Film yang bagus itu yang gimana sih?
Ayo kita ngobrolin soal film bagus. What is a good movie? What
is a bad movie?
Soal bagus atau tidak di mana-mana pasti relatif. Ini juga
berlaku umum di jenis seni manapun. Musik, lukisan, batu akik? (itu masuk seni
bukan ya?)
Kita mulai dari tolok ukurnya dulu. Konon sih (entah kata
siapa) film bagus adalah film yang diakui dalam festival-festival film katakanlah
Academy Awards, Cannes, Golden Globe, FFI dan semacamnya. Tapi mengapa film
yang dikategorikan bagus, menyabet banyak nominasi atau menang di Best Picture
kok nggak seru? Udah gitu filmnya sepi penonton pula…
Banyak juga yang nanya kenapa kok jarang film silat, film superhero, film drama valentine (pokoke film seru lah) jarang bisa dapet penghargaan?
Banyak juga yang nanya kenapa kok jarang film silat, film superhero, film drama valentine (pokoke film seru lah) jarang bisa dapet penghargaan?
Nah, festival film memang punya “politik”-nya
sendiri dalam meng-hegemoni selera. Jadi penyelenggaranya memang punya semacam
standar buat menentukan kualitas sebuah karya. Mirip-mirip kurasi buat lukisan
yang bisa masuk pameran gitu lah. Film dikategorikan bagus, setidaknya jika
film tersebut memenuhi beberapa kriteria universal. Kalau menurut pemahaman
saya, iki mbuh bener opo ora lho ya
hehehehe…film bagus (untuk kategori fiksi) itu antara lain:
- Apakah menyajikan visi artistik yang baru, belum pernah ada sebelumnya
- Apakah cara bertuturnya unik, menyinggung tema-tema besar tanpa terkesan preachy atau menggurui
- Apakah akting para aktornya begitu menghanyutkan sehingga penonton tanpa sadar telah “dibawa” masuk ke alam fiksi sebuah film.

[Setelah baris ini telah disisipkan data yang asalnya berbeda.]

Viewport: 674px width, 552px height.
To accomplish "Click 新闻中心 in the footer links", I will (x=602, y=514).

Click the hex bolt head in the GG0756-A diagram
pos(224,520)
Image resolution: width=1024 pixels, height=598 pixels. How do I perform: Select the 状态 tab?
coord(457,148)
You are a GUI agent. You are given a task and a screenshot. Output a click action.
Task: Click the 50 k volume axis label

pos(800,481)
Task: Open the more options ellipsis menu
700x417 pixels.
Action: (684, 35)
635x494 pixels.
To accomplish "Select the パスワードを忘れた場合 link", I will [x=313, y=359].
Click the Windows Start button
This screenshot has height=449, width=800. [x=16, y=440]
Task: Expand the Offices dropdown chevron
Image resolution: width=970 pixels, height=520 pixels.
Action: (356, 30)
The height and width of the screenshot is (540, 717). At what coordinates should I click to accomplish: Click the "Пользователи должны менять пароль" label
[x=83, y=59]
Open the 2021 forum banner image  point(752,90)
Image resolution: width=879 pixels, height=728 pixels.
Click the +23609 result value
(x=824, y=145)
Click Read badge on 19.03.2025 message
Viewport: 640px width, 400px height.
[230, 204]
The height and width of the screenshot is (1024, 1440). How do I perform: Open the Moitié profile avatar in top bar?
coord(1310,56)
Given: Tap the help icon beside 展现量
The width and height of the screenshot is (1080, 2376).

- Apakah film itu menawarkan “taste” atau citarasa tertentu yang memukau dewan juri.
- Apakah film itu mencapai sebuah hal secara teknis dan artistik yang mampu memberi standar baru dalam perfilman terkini
Tentunya dalam menilai 5 poin ini dibutuhkan orang-orang
yang kompeten dalam perfilman. Mereka mustinya orang yang sudah berpengalaman
dan paham selukbeluk film. Juga mesti diingat bahwa festival film itu hanya mencakup "geografi kreativitas" (cieee istilahnya) di wilayah tertentu. Hollywood? Bollywood? Wlingiwood (manaaa pula ini)?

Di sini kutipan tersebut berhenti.